PROVIDED ENTRIES below:
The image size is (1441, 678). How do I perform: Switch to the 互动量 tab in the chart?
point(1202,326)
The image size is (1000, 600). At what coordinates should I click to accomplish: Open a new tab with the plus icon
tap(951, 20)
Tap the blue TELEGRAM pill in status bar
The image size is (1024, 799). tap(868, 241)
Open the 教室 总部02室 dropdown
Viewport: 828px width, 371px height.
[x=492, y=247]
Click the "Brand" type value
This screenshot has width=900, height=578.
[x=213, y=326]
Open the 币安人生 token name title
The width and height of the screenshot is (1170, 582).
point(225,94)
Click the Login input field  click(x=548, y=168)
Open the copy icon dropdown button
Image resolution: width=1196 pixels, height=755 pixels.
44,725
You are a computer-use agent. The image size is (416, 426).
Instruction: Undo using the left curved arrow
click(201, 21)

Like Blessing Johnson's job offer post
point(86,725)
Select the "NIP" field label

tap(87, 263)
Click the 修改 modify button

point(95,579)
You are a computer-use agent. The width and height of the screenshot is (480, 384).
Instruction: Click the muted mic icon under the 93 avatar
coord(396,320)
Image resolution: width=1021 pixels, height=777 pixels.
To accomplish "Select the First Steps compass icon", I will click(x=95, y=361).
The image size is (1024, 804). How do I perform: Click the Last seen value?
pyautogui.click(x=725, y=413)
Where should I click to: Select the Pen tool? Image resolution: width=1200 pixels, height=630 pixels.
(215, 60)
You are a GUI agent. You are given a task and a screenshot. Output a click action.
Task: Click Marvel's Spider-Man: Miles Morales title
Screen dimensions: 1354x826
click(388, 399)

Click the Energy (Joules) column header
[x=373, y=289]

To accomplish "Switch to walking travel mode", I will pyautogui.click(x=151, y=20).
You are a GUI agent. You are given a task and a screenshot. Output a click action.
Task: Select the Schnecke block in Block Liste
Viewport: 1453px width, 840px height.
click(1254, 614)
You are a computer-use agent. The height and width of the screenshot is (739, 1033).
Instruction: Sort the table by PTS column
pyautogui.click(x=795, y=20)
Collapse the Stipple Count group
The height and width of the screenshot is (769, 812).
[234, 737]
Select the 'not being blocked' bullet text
End of PROVIDED ENTRIES.
Write out every line of the data exactly, leaving nothing out.

The image size is (1441, 678). How do I perform: Switch to the 互动量 tab in the chart?
point(1202,326)
The image size is (1000, 600). At what coordinates should I click to accomplish: Open a new tab with the plus icon
tap(951, 20)
Tap the blue TELEGRAM pill in status bar
The image size is (1024, 799). tap(868, 241)
Open the 教室 总部02室 dropdown
Viewport: 828px width, 371px height.
[x=492, y=247]
Click the "Brand" type value
This screenshot has width=900, height=578.
[x=213, y=326]
Open the 币安人生 token name title
The width and height of the screenshot is (1170, 582).
point(225,94)
Click the Login input field  click(x=548, y=168)
Open the copy icon dropdown button
Image resolution: width=1196 pixels, height=755 pixels.
44,725
You are a computer-use agent. The image size is (416, 426).
Instruction: Undo using the left curved arrow
click(201, 21)

Like Blessing Johnson's job offer post
point(86,725)
Select the "NIP" field label

tap(87, 263)
Click the 修改 modify button

point(95,579)
You are a computer-use agent. The width and height of the screenshot is (480, 384).
Instruction: Click the muted mic icon under the 93 avatar
coord(396,320)
Image resolution: width=1021 pixels, height=777 pixels.
To accomplish "Select the First Steps compass icon", I will click(x=95, y=361).
The image size is (1024, 804). How do I perform: Click the Last seen value?
pyautogui.click(x=725, y=413)
Where should I click to: Select the Pen tool? Image resolution: width=1200 pixels, height=630 pixels.
(215, 60)
You are a GUI agent. You are given a task and a screenshot. Output a click action.
Task: Click Marvel's Spider-Man: Miles Morales title
Screen dimensions: 1354x826
click(388, 399)

Click the Energy (Joules) column header
[x=373, y=289]

To accomplish "Switch to walking travel mode", I will pyautogui.click(x=151, y=20).
You are a GUI agent. You are given a task and a screenshot. Output a click action.
Task: Select the Schnecke block in Block Liste
Viewport: 1453px width, 840px height.
click(1254, 614)
You are a computer-use agent. The height and width of the screenshot is (739, 1033).
Instruction: Sort the table by PTS column
pyautogui.click(x=795, y=20)
Collapse the Stipple Count group
The height and width of the screenshot is (769, 812).
[234, 737]
Select the 'not being blocked' bullet text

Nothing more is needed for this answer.